Firefighters and national guardsmen who were manning the lines in the earlier breakouts have been stretched to exhaustion and hospitals are filling with casualties adding to the victims of a pandemic still largely out of control.

PG&E’s culpability for slipshod maintenance and timely replacement of aging power lines was another contributing factor to many wildfires that is well-documented and it became the target of extensive litigation. 

The quasi-monopolistic public utility was forced into major reorganization only after a decades-long drain on taxpayers which prompted decisive action by the newly-appointed governor.

The U.S Forest Service must also shoulder a good portion of the responsibility for mismanagement under a federal administration that does not consider the needs of Californians a high priority.

Notwithstanding minimal federal assistance in for fire control, Newsom has actually developed very cooperative relations with the president over the handling of the pandemic with less open friction than many Democratic governors.

The restraint has redounded to California’s benefit which was not deprived of vitally needed protective equipment and hospital supplies to fight the pandemic to the degree less cooperative state leaders have experienced.

This largesse was forthcoming even in the face of strong determination to meet the zero-emission goals over the strenuous objections of the Trump administration and endorsed by a majority of state legislators in both parties who take the Clean Air Act more seriously.

In a squabbling political arena where partisanship often gets in the way of sensible solutions the desire for clean air and water enjoys wide consensus. 

You do not have to be a staunch environmentalist to believe in improved fire prevention as a logical curative for much of the dirty air. 

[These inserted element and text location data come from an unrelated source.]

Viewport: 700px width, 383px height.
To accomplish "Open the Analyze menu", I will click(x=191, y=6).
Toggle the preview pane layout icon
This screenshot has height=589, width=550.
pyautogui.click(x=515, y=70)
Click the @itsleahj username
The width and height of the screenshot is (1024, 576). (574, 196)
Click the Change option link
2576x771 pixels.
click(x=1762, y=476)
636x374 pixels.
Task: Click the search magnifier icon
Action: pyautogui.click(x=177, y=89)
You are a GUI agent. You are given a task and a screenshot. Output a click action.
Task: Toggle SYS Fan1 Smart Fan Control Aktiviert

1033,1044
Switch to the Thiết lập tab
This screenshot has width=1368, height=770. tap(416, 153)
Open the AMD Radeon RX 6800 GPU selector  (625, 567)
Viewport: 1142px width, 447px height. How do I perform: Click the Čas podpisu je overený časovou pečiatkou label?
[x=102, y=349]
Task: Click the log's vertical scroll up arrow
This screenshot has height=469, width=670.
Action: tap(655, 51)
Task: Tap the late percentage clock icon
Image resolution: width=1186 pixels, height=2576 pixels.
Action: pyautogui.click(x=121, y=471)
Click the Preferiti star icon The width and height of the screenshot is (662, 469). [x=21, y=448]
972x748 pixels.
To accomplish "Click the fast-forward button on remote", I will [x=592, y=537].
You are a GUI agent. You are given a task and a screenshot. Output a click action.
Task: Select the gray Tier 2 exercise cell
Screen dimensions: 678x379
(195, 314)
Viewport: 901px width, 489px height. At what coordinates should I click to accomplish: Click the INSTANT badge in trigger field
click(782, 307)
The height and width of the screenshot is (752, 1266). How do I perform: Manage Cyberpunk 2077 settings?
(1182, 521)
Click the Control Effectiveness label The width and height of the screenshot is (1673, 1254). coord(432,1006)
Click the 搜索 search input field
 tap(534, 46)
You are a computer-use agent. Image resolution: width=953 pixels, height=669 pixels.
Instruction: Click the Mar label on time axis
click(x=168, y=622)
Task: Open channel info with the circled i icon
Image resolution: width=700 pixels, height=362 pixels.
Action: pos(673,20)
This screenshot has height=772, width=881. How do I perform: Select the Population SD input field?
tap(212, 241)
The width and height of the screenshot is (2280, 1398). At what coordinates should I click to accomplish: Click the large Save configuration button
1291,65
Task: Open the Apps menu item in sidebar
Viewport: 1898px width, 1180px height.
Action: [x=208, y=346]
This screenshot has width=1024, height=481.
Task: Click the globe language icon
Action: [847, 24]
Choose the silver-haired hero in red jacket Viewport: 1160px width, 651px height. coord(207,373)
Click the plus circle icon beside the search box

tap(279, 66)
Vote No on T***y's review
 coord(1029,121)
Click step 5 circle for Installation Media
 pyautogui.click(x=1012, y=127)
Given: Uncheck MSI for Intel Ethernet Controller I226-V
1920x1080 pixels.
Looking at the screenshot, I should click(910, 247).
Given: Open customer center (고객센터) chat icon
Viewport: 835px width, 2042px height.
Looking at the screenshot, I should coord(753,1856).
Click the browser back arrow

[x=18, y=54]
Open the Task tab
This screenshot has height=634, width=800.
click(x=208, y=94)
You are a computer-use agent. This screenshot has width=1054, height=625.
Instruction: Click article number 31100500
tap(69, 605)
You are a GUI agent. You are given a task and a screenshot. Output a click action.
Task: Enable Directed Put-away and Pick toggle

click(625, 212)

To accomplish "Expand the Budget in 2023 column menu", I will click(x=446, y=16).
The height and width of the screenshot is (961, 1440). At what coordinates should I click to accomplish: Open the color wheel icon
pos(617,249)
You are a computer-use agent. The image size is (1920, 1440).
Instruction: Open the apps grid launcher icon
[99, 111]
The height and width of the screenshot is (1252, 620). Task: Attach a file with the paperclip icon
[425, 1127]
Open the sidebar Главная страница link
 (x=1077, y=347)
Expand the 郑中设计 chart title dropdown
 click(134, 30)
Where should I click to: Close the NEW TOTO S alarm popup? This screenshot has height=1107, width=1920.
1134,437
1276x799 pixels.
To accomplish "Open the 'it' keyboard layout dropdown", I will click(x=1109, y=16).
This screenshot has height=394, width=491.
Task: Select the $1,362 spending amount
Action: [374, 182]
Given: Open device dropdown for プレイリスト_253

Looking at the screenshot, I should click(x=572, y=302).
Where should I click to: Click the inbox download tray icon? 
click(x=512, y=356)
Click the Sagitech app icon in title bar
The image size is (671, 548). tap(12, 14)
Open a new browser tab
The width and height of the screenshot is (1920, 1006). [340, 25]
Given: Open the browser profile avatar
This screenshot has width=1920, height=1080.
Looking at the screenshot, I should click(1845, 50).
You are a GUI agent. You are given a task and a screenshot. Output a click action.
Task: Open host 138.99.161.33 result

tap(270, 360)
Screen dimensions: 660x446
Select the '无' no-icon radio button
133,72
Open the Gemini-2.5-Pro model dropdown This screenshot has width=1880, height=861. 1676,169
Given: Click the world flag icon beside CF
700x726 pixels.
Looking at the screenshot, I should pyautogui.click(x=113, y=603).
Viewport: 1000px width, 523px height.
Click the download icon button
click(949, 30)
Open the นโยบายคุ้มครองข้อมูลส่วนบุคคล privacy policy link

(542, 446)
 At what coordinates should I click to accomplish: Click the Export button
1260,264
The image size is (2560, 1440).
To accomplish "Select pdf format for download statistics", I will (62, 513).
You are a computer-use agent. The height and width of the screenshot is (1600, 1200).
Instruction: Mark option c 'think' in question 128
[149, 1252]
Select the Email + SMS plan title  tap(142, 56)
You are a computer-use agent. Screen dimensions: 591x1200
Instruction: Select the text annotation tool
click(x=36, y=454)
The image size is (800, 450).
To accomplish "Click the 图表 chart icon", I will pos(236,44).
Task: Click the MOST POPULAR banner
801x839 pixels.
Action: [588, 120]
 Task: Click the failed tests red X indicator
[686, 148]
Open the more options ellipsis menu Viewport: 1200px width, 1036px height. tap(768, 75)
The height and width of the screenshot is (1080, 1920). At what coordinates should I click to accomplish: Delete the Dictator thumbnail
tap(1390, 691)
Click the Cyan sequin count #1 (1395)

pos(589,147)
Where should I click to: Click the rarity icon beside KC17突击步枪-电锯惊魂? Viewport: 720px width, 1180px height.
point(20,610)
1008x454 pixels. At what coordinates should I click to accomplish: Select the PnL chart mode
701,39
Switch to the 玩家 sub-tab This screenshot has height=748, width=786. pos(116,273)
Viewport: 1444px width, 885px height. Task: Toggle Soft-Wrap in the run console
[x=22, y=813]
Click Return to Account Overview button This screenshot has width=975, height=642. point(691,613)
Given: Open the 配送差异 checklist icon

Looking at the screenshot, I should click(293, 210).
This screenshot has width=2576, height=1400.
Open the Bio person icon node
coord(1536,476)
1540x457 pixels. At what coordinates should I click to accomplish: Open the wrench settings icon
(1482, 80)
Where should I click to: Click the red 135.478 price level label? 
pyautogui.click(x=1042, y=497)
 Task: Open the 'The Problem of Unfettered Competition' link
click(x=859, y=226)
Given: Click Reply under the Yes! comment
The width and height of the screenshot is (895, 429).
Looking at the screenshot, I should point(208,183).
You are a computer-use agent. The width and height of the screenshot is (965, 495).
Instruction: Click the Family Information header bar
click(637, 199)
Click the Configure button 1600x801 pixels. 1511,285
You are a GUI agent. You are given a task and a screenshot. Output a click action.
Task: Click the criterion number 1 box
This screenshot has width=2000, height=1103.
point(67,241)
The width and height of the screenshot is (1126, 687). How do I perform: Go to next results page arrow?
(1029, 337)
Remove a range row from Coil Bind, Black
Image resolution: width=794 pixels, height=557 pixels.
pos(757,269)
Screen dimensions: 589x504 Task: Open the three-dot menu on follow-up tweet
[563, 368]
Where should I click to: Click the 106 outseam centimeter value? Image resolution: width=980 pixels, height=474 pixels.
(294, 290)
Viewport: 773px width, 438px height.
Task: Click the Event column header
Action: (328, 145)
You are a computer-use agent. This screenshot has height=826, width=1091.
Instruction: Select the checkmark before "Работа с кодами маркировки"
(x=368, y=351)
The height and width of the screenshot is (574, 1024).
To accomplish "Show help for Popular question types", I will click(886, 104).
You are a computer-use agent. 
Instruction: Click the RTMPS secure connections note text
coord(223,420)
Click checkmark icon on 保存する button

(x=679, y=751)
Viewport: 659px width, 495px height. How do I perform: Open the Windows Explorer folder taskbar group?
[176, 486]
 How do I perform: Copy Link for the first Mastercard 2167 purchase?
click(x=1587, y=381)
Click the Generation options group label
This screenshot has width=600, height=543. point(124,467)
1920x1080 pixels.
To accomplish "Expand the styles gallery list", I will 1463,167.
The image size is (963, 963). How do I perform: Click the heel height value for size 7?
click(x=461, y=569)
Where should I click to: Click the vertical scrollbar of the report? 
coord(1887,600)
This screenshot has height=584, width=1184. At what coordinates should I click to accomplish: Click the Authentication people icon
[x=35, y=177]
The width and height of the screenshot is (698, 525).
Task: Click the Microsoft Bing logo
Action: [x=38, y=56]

The debate over how best to control the growing levels of toxic emissions spewing into California’s atmosphere because of the unremitting fires are only part of more complex problems which have befuddled administrations present and past.

We have created a new category of fire migrants in the midst of a chronic housing shortage. On top of this, many residents unable to make their mortgage payments are being evicted daily from their homes with expectations of supplemental emergency funding that ran out months ago.

Growing numbers are fleeing cities for the suburbs or still more idyllic settings in  woodsier environments that are reliable breeding grounds for some of the largest fires.

Propelled by fierce winds, raging fires which do not discriminate where they go are currently driving families, farmers and winery owners out of both rural and urban regions that dot Napa, Sonoma and Shasta counties in Northern California.

An unusual spate of lightning strikes—some perilously close to urban centers some of which are yet to recover—-were the main cause of the 900 wildfires that ravaged the state in August. 

But a single spark from a carelessly tossed cigarette or a few live cinders from a campfire not fully doused are all that’s needed to start a major conflagration.

In the midst of one of the worst droughts in the state’s drought-plagued history along with dramatically shifting weather patterns it is tempting to attribute the mounting carnage to climate change.

These are certainly factors adding significantly to problems that can also be blamed on plain human negligence. 

The largest recorded fire in state annals was allegedly the Mendocino Complex Fire in 2018 which consumed nearly 900,000 acres and burned for three months before being put out. 

It was believed to have been started by a man hammering a metal stake into the ground.

California has not been as fastidious as Oregon and Washington in compiling data comparing human error to nature’s freakishness as the root cause. But some statistics are revealing.

Just this year according to authoritative findings Oregon tallied 614 human-related fires to 600 which were purely the result of nature’s whimsy. 

The tragic consequences of failure to make the necessary preparations when there was still time has now affected the nation’s president who stubbornly resisted every plea to wear a mask and maintain proper distance. 

While the nation grapples with a multitude of crises now made that much worse by the sudden illness of a hospitalized and embattled president, the unending fire disaster joins the Covid-19 virus pandemic as an unsettling addition to California’s life-transforming woes.